*TEXT*.
**********

And you'd be wrong.
Diagnoses like
antisocial behavior are never made in isolation; you don't pick one symptom and wave it about.
The early symptoms of indoctrination can look like schizophrenia with paranoid ideation, or PTSD, which has a different clinical presentation.
You're missing the gist of my point, which is that the perspective of the people who called it antisocial behavior matters more than the diagnosis itself when we don't actually have the specific symptoms that led to that conclusion or know the methods they used to determine the symptoms.
Obviously different both in medium and effect.
Indoctrination always seems to end in severe, permanent mental damage, with the only thing retarding that process being Reaper intervention.
These guys are mentally intact.
The quoted section is describing, specifically, the results of direct exposure the signal from Sovereign itself rather than from a separate artifact. Rana is exposed indirectly to the indoctrination signal and, almost definitely, for more time than the week required to directly turn someone into a mindless thrall, but she's clearly lucid before the events that led to her death in ME3. Benezia is clearly indoctrinated, and also seems to be lucid, if a complete asshole, before she breaks free of her indoctrination temporarily. There's no indication in either of their conversations, anything after that in ME1, or on the wiki itself that their lucidity is due to a specific choice of Sovereign's. The Batarian government, though also indoctrinated by a Reaper, were almost definitely lucid, or at least seemed externally to be.

**********

*YOUR TASKS*.
**a)** According to the indoctrination discussion, how long does direct exposure take to turn someone into a mindless thrall?
**b)** Pick up the indoctrination discussion after its final sentence and carry it forward.
The rows that follow are separate material and have no connection to the indoctrination discussion.

**********

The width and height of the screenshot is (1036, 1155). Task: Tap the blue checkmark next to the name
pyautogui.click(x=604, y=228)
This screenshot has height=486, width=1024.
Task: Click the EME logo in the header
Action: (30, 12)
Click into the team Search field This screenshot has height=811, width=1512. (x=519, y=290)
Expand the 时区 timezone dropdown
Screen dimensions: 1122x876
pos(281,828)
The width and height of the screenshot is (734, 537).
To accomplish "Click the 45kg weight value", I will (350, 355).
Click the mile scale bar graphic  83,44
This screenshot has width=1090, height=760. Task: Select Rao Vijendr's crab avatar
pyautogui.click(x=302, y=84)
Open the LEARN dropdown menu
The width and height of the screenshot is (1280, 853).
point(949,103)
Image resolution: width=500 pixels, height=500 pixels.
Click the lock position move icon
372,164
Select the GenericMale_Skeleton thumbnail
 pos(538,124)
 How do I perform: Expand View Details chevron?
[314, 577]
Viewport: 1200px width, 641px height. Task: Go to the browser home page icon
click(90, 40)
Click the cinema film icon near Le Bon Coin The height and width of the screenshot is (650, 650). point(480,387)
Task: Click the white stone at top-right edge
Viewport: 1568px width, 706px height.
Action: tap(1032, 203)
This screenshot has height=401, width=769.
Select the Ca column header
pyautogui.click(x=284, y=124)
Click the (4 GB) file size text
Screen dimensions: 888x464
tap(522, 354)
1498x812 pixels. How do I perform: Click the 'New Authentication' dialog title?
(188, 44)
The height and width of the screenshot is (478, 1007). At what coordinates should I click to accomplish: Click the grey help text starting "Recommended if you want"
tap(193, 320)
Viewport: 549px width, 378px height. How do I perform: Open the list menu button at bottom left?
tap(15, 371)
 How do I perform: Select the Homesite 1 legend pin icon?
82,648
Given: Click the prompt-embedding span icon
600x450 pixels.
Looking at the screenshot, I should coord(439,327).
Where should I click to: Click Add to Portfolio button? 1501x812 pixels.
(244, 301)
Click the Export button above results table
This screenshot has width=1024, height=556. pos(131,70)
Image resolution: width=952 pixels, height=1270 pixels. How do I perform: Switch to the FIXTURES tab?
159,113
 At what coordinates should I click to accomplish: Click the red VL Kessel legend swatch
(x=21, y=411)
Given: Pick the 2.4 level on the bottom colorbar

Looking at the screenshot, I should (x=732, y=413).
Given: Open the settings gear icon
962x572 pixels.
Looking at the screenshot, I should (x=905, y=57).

**********

*OUTPUTS FOR THE TASKS*.
**a)** A week.

**b)**
However, even if we're looking at a possible Reaper artifact, we're definitely not looking at a Reaper, so Object Rho would potentially be a better indicator. Kenson and her team were all exposed to Object Rho for what was realistically more than a week, and Kenson is also clearly lucid.
The part of the wiki you're quoting is one limited section based on one event that's contradicted by other parts of the wiki. The effects of indoctrination are, frankly, ambiguous. Either it causes people to become mindless thralls, or it doesn't. The effects are heavy and complete after only a week unless it isn't. The voices send people into a mindless rage, or they don't do anything for years. The only
consistent metric we can use for determining whether the artifact is Reapertech is whether or not they're hearing voices, and I'm not ready to dismiss Reapertech as a possibility until that's determined convincingly.
I'll give you that the sequence of events could use elaboration.
But I'm going with GM intent here; if they say they were attempting to blow the station and were still lucid, the GM is obviously not trying to call up the classic manifestation of Reaper indoctrination exposure.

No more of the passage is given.